Non me l'avevano detto
Nessuno
mi ha avvisata.
Quando
li dovevo inseguire, imboccare, redarguire, educare e sorvegliare, speravo solo
di invecchiare: sarò rugosa e inflaccidita, mi dicevo, ma almeno non dovrò più
fare la balia asciutta.
Attendevo
il mio autunno come d’inverno aspetto la primavera: il momento nel quale per star
loro accanto mi sarebbero bastate una bici, un asciugamano da spiaggia, la
seggiola della cucina o il divano del salotto. Sarò una signora, m’illudevo.
Quando
non dovrò più comprimermi il cervello per comunicare con loro sarà tutta in
discesa, vagheggiavo.
Invece,
mi è arrivata la mazzata. Ho scoperto che il mio secondo nome è Sisifo, ma
nessuno me l’aveva mai detto.
Gli
anni sono passati, le rughe non sono più solo d’espressione, la forza di
gravità ha raddoppiato la sua intensità, trascinando verso terra tutti i miei
profili, ma le difficoltà, brutte infami, sono ancora tutte lì. O quasi.
E
non parlo solo di problemi seri. Quelli possono essere immensi, checché ne
dicano, anche quando sono piccolini.

Consegna A:
Riscrivi il brano sulle difficoltà che restano con gli anni da "Non me l'avevano" fino a "discesa, vagheggiavo." compreso.
Consegna B:
Continua il brano sulle difficoltà che restano con gli anni, ripartendo dopo la sua ultima frase.

Dati forniti:

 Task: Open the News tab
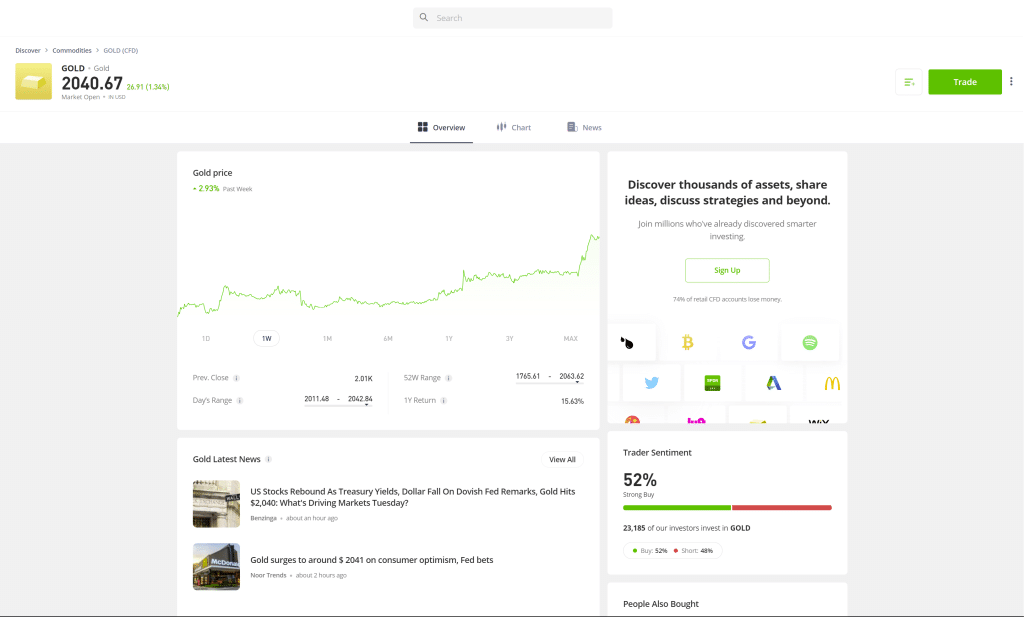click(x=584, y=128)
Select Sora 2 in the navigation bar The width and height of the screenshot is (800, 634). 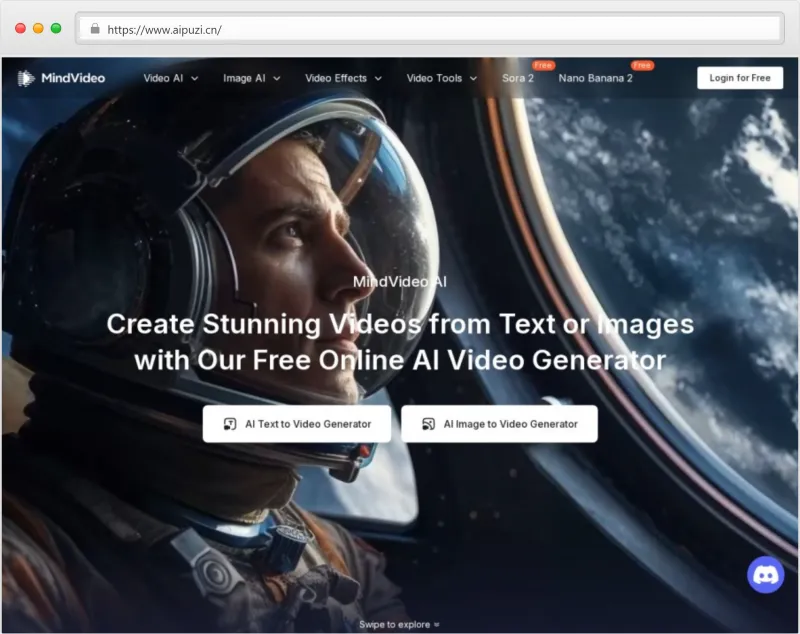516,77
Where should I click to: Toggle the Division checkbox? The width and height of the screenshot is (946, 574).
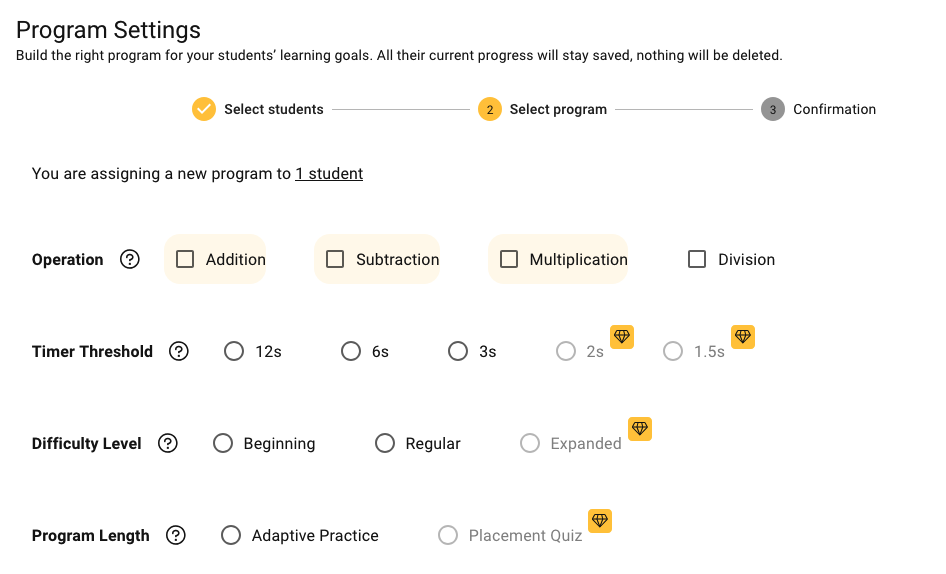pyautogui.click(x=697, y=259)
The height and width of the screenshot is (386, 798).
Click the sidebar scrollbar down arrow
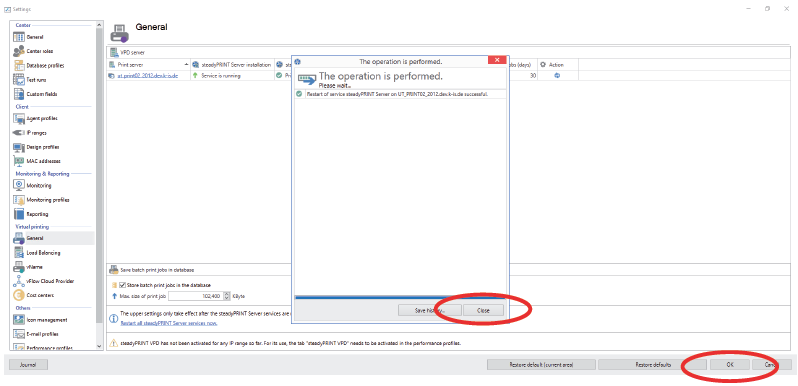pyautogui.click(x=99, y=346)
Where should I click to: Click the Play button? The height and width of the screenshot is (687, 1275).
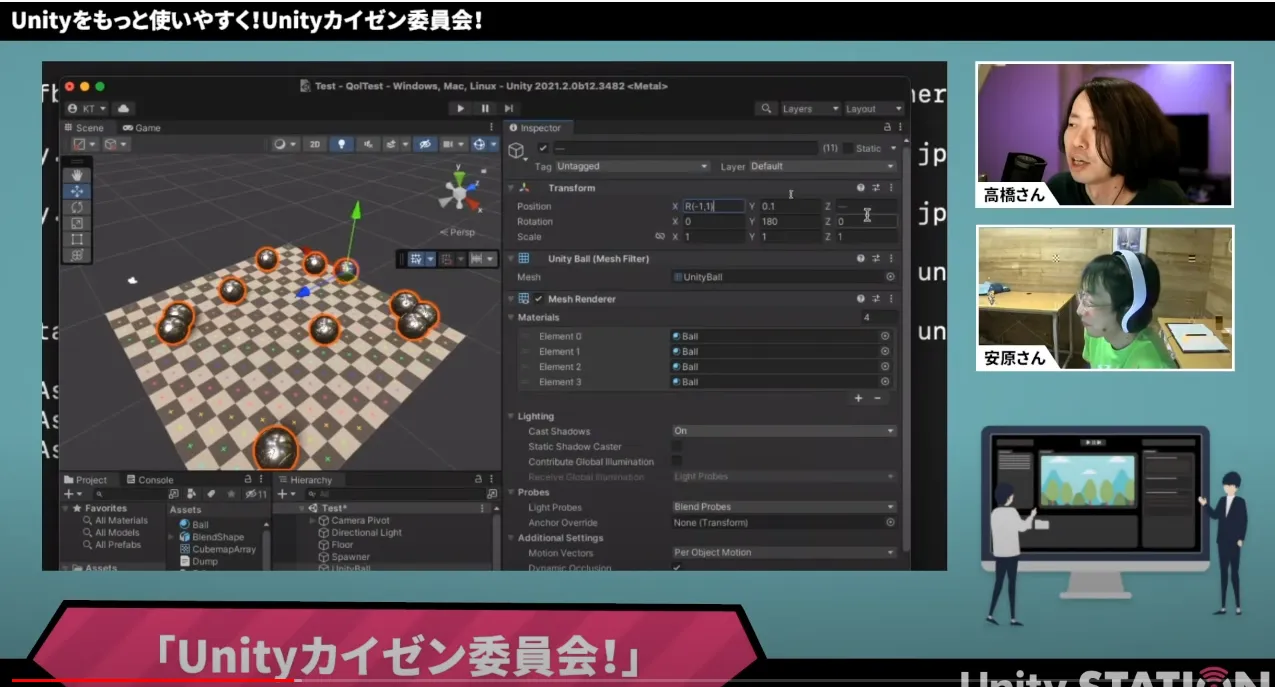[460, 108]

...

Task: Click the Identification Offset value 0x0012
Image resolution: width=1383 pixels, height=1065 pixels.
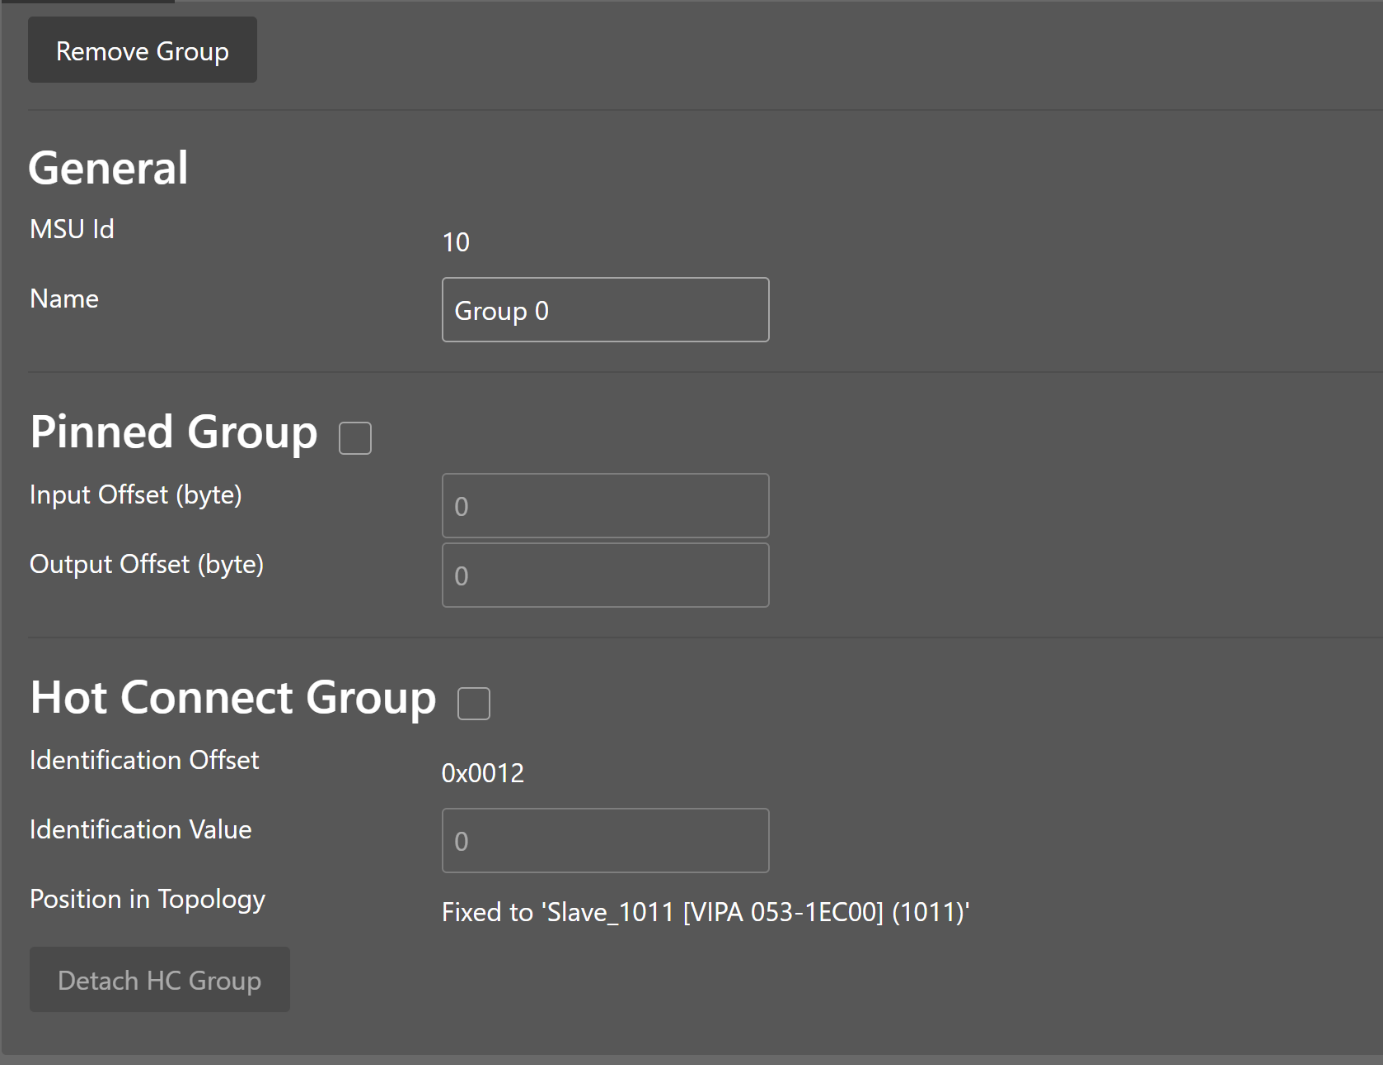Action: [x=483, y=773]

* * *

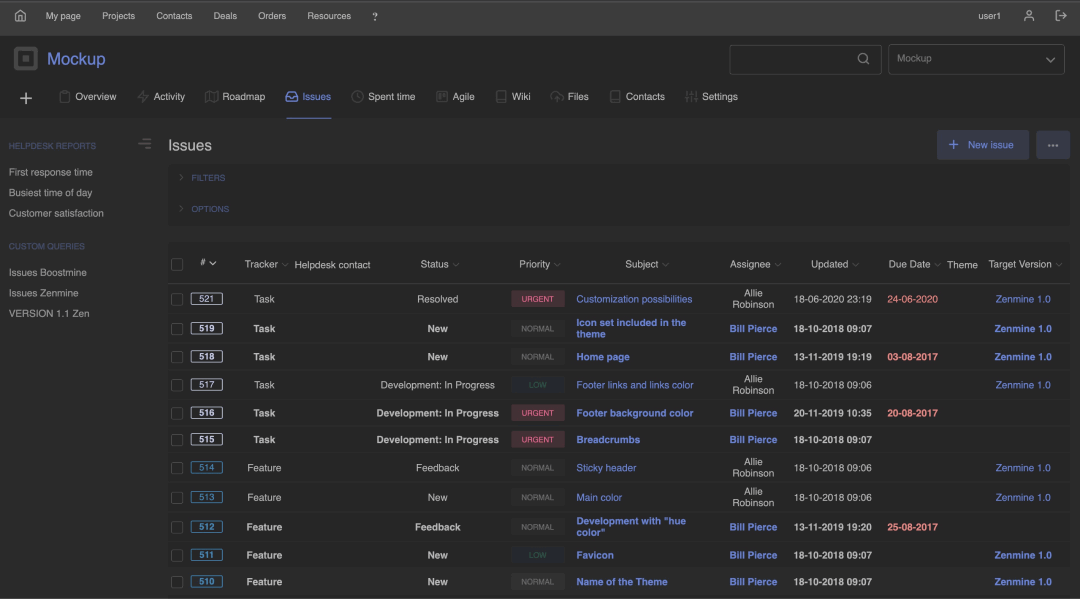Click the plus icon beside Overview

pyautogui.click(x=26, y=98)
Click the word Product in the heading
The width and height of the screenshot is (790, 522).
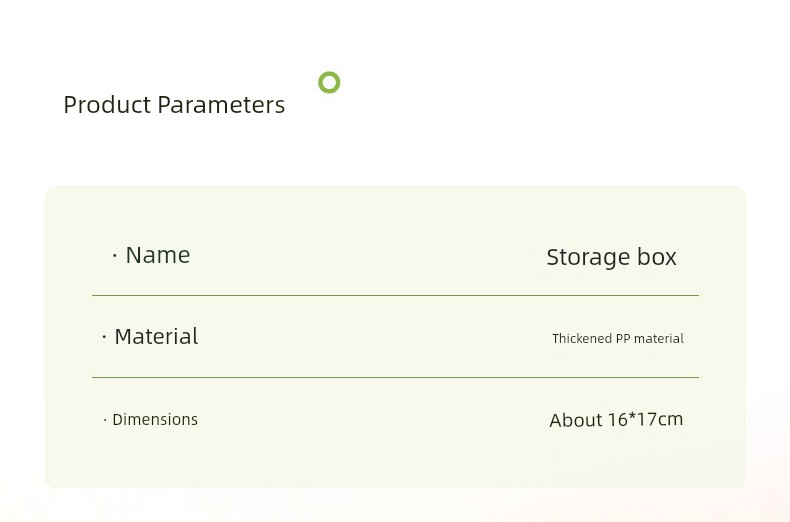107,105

Risposta attesa A:
Non me l'avevano detto
Nessuno
mi ha avvisata.
Quando
li dovevo inseguire, imboccare, redarguire, educare e sorvegliare, speravo solo
di invecchiare: sarò rugosa e inflaccidita, mi dicevo, ma almeno non dovrò più
fare la balia asciutta.
Attendevo
il mio autunno come d’inverno aspetto la primavera: il momento nel quale per star
loro accanto mi sarebbero bastate una bici, un asciugamano da spiaggia, la
seggiola della cucina o il divano del salotto. Sarò una signora, m’illudevo.
Quando
non dovrò più comprimermi il cervello per comunicare con loro sarà tutta in
discesa, vagheggiavo.

Risposta attesa B:
Parlo
proprio della quotidianità, del vivere insieme, tutti assieme, continuando a
essere famiglia, senza diventare solo un gruppo di persone raggruppate sotto lo
stesso tetto.
Del
momento nel quale, se sbagli a rapportarti, rischi di perderli, forse
definitivamente.
Ecco,
lì devi tirare fuori il diplomatico che c’è in te.
Ti
devi reinventare, riciclare, adattare e plasmare, per non perderli di vista e non
farteli sfuggire dalle mani.
Devi
indirizzarli senza prevaricarli, consigliarli senza influenzarli, comprenderli
senza giustificarli, sostenerli senza fare di te stessa una stampella.
Il
tutto senza manuali, patentini o corsi a tema: navigando a vista. Che se sei
cecata, come la sottoscritta, ti viene pure peggio.
Eppure…
Eppure
non mi sono ancora stufata. Mi stanco, ma non mi stufo.
Evito
di nuotare controcorrente, scontrandomi con loro, che tanto mi distruggerei
senza arrivare da nessuna parte. Mi godo la parte migliore dei miei ribaldi,
cercando di ridere sulle cose che non vanno, di non drammatizzare gli errori (nemmeno
i miei, che sono numerosi e potenzialmente catastrofici, a volte) cercando invece
di rimediare. Di trovare un compromesso, una soluzione, un punto dal quale
ripartire, persino da zero.
Coltiviamo
l’arte della risata e quella del sorriso, ci sosteniamo gli uni con gli altri
(ogni figlio è anche fratello, a Casa per Caso: e questo conta, nella somma
finale) zoppichiamo tutti assieme, accennando talvolta a una piccola corsa.
Nel
complesso, le cose non vanno così male: è dura, ma resisto. Ancora non è
arrivato il tempo per la lettera di dimissioni. E speriamo che, nel
frattempo, noi ce la caviamo.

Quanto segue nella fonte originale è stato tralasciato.